The  park was assembled from three lots, which had previously been occupied by a store, a garage, and part of a synagogue.  It features a  waterfall, a trellis with heat lamps for chilly days, chairs and tables, as well as honey locust trees, azaleas, and pansies, which together attract an average of 700 visitors a day.

In 1980, when a planned building would have blocked the park's sunlight, a campaign was launched to block the construction of the building.

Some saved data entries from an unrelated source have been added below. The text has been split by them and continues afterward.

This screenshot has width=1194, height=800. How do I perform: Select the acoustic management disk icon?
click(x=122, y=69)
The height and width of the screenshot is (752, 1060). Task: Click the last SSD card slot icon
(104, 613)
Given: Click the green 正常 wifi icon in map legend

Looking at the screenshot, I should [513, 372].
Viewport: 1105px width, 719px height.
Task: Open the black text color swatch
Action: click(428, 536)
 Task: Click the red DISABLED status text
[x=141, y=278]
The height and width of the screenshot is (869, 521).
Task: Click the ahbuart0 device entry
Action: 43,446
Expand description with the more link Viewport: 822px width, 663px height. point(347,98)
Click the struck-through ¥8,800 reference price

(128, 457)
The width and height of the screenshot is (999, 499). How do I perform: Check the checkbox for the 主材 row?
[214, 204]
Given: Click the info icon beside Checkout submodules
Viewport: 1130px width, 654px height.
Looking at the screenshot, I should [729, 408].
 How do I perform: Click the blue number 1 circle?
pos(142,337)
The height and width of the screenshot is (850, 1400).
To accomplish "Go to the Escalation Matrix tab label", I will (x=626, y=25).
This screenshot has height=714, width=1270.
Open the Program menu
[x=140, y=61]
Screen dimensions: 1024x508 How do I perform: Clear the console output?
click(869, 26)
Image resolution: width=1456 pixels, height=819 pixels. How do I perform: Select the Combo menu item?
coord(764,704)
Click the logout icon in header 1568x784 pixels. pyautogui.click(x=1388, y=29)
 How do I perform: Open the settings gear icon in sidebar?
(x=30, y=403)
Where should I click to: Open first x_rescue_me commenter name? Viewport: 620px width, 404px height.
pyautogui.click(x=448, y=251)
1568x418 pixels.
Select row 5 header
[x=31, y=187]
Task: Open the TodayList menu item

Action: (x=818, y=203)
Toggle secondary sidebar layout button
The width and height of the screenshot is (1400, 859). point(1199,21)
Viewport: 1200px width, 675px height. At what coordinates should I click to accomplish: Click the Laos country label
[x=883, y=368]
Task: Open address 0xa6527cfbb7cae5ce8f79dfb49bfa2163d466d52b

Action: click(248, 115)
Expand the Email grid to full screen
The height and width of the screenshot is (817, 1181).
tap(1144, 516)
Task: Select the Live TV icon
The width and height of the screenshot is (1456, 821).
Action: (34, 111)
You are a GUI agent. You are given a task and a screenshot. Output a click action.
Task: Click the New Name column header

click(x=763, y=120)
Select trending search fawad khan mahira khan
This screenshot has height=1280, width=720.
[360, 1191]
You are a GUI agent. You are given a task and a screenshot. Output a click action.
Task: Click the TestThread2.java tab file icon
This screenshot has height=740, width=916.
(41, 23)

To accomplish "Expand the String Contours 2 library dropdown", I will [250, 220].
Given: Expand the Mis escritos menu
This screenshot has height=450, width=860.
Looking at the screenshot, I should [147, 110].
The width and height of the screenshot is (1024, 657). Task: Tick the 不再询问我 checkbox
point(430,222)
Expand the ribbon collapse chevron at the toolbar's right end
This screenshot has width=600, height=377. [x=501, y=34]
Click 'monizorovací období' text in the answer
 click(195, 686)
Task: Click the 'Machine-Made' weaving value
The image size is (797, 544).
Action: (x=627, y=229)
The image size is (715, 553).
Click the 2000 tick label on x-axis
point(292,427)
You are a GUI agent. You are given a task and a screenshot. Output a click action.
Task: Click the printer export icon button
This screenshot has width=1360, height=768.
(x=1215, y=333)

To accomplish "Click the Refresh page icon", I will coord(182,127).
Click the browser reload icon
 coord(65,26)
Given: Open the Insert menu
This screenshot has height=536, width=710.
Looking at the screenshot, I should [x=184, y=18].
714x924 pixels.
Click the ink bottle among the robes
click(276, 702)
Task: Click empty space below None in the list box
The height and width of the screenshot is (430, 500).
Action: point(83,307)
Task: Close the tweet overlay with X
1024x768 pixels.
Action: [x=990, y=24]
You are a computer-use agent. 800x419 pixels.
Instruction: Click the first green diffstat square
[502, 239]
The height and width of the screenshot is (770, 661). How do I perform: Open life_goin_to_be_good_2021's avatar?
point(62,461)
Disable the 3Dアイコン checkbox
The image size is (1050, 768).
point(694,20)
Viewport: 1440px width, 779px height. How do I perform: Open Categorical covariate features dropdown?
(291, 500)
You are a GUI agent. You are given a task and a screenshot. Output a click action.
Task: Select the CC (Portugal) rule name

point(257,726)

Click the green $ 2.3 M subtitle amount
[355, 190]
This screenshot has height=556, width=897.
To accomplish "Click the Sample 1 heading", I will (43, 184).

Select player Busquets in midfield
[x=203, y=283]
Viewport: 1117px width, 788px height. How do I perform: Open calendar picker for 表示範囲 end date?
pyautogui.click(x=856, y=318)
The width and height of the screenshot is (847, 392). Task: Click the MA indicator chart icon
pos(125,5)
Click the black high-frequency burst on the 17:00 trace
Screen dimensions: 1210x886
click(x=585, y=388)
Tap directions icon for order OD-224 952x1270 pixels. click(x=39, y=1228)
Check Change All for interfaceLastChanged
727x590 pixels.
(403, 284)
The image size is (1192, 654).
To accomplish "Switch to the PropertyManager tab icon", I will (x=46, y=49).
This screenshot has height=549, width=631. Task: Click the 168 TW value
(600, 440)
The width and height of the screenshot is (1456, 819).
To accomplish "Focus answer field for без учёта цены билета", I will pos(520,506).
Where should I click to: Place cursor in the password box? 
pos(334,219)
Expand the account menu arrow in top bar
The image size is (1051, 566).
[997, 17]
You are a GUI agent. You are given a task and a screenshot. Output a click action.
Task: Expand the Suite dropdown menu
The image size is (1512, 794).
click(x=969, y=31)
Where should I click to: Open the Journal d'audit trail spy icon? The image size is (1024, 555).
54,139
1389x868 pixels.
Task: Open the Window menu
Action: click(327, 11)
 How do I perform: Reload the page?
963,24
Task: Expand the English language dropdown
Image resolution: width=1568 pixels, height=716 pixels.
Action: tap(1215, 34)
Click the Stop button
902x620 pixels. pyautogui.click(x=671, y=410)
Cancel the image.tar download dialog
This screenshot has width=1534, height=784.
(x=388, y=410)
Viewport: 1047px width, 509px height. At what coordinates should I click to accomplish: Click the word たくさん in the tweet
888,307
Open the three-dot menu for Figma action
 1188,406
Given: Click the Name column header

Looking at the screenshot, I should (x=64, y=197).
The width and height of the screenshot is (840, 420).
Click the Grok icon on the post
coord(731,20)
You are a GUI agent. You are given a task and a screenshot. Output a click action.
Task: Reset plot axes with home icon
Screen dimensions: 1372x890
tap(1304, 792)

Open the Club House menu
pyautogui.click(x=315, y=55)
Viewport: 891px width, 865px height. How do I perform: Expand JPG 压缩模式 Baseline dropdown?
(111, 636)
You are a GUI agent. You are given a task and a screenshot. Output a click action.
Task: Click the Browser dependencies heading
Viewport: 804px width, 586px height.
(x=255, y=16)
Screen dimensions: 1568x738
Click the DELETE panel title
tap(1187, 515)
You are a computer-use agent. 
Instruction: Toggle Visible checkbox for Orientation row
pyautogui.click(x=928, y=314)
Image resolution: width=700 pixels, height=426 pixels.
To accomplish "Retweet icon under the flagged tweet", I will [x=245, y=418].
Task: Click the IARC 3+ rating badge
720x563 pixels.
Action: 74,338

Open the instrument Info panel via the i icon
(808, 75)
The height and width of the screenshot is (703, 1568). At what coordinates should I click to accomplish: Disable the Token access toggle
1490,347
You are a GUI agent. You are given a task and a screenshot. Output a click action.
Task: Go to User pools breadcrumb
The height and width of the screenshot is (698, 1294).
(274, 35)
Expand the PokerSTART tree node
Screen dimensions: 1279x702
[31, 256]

Then, in May 2017, a city rezoning plan, which would allow the building of taller buildings nearby the park, caused a controversy when the Greenacre Foundation claimed that the taller buildings would put the park in shadow a great deal of time.  A city shadow study indicated that the park would not be adversely affected by the rezoning, but a study commissioned by the Foundation claimed that buildings on six particular sites could put the park completely in the dark; because of this the Foundation called for height limitations on those sites.  , their "Fight for Light" campaign is supported by the Municipal Art Society, Manhattan Borough President Gale Brewer, New Yorkers for Parks, and Daniel R. Garodnick, the city councilman in whose district the park is located.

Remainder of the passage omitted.